▶ _Questions to answer_:
1 – In the book summary of The Juvie Three, in which city is Douglas Healy running his halfway house?
2 – Reproduce word for word the passage of the book summary that begins at the words "Gecko, Arjay, and" and stops after the words "gang in Chicago.".
3 – Carry on the book summary of The Juvie Three from its last sentence.

The Juvie Three
by Gordon Korman
Publishing Information: Hyperion Books for Children: New York, 2008
Pages: 249 p.
Ages: 12 & Up
Crime landed them in jail, but their luck changes when Mr. Healy selects them to serve their sentences in his halfway house. Then he is injured, everything changes.
Gecko, Arjay, and Terence, alldoing time, get a second chance when Mr. Healy selects them to serve the rest of their sentences in his halfway house. Then Mr. Healy is accidentally injured and suddenly everything is at risk. The boys form a plan; will it work or have they run out of second chances?
#1 - Gecko Fosse drove the getaway car.
Terence Florian ran with the worst gang in Chicago.
Arjay Moran killed someone.
All three boys are serving time in juvenile detention centers until they get a second chance at life in the form of Douglas Healy. A former juvenile delinquent himself, Healy is running an experimental halfway house in New York City where he wants to make a difference in the lives of kids like Gecko, Terence, and Arjay.

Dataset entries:

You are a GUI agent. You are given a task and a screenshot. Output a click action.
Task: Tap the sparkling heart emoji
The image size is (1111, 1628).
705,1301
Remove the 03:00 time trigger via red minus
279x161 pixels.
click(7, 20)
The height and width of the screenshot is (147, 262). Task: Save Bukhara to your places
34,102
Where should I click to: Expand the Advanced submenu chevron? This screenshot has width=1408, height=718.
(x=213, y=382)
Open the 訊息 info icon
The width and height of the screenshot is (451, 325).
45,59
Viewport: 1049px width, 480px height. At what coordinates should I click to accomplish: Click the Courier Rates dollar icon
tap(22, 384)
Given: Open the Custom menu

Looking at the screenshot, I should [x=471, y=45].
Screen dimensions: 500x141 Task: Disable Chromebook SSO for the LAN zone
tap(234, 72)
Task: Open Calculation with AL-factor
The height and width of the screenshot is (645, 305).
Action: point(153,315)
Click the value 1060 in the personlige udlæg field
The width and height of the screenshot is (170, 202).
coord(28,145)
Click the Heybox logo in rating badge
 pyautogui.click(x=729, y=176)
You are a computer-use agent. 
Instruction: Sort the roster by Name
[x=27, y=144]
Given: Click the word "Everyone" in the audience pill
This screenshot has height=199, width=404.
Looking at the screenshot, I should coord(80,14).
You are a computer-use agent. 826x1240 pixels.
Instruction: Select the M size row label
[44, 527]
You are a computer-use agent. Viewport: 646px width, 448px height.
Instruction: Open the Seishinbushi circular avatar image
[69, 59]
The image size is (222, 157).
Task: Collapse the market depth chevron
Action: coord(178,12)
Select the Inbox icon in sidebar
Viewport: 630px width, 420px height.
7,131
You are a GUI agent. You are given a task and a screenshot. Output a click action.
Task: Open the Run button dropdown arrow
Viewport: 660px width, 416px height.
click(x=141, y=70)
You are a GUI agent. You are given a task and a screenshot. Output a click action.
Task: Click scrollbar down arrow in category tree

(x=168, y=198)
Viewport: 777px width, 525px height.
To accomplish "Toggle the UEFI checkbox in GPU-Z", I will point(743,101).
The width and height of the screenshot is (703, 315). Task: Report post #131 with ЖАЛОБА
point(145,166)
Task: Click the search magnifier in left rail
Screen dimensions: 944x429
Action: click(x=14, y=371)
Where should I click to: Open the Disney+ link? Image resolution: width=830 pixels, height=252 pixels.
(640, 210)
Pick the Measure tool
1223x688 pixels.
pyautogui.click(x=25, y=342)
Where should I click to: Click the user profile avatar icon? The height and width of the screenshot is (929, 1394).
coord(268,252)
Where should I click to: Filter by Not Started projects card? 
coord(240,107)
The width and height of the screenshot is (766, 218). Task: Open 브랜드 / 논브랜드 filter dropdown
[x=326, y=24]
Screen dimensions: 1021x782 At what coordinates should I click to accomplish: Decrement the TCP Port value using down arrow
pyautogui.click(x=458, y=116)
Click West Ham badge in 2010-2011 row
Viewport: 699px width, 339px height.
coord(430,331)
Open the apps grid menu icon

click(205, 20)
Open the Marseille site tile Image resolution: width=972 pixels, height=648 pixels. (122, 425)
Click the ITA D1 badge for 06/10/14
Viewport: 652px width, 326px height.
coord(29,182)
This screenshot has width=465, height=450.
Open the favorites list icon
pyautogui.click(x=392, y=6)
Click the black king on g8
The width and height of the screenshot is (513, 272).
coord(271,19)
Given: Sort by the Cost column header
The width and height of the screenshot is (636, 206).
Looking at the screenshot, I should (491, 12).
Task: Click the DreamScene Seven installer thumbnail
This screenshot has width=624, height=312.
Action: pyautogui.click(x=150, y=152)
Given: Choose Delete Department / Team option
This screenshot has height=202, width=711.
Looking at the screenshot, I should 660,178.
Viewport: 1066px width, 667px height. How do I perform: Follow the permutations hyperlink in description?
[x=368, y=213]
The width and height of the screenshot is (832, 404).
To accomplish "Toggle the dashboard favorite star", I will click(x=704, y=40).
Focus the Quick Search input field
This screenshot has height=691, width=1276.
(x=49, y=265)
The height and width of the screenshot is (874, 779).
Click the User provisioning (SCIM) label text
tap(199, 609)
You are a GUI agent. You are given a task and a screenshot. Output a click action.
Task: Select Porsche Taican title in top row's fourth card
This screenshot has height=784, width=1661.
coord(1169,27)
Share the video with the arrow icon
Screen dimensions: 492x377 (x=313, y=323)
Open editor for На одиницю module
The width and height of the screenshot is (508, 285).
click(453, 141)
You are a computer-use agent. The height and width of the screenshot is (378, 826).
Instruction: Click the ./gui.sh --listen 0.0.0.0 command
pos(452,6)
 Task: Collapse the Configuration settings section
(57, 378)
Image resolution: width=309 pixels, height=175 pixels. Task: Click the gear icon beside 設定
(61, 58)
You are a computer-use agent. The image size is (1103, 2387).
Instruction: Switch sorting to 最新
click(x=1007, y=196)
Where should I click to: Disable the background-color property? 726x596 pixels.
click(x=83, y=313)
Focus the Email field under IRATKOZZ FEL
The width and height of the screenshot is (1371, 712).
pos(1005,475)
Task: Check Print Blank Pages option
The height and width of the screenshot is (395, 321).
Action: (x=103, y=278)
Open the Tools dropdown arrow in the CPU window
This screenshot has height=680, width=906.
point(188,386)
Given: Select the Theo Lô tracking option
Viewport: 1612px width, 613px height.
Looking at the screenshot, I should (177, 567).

▶ _Outputs in order_:
1 – New York City

2 –
Gecko, Arjay, and Terence, alldoing time, get a second chance when Mr. Healy selects them to serve the rest of their sentences in his halfway house. Then Mr. Healy is accidentally injured and suddenly everything is at risk. The boys form a plan; will it work or have they run out of second chances?
#1 - Gecko Fosse drove the getaway car.
Terence Florian ran with the worst gang in Chicago.

3 –
Things are going well, until one night Healy is accidentally knocked unconscious while trying to break up a scuffle among the boys. Terrified of the consequences, they drop him off at a hospital and run away. But when Healy awakes, he has no memory of them or the halfway house. Afraid of being sent back to Juvie, the guys hatch a crazy scheme to continue on as if the group leader never left. They will go to school, do their community service, attend therapy, and act like model citizens until Healy's memory returns and he can resume his place with them.
But life keeps getting in the way...like when Gecko finds romance. Or Arjay gets famous.Or Terence starts reverting to his old ways. If the boys are discovered, their second chance will be their last.
#2 - The boys in Juvie Three were strangers, serving sentences for different crimes at different facilities, until selected by Mr. Healy for his newly created halfway house. They arrive in New York City and quickly settle into a routine: school, community service, and group therapy, while living together in an apartment. But not everything goes smoothly. A neighbor, their social worker, and others, are suspicious of the boys and opposed to Mr. Healy’s plan. And one of the Juvie Three is determined to resume his life of crime. When Mr. Healy is accidentally injured, resulting in amnesia, suddenly all is in jeopardy. Faced with this crisis, the boys come up with a plan. Will it work, or have they run out of second chances?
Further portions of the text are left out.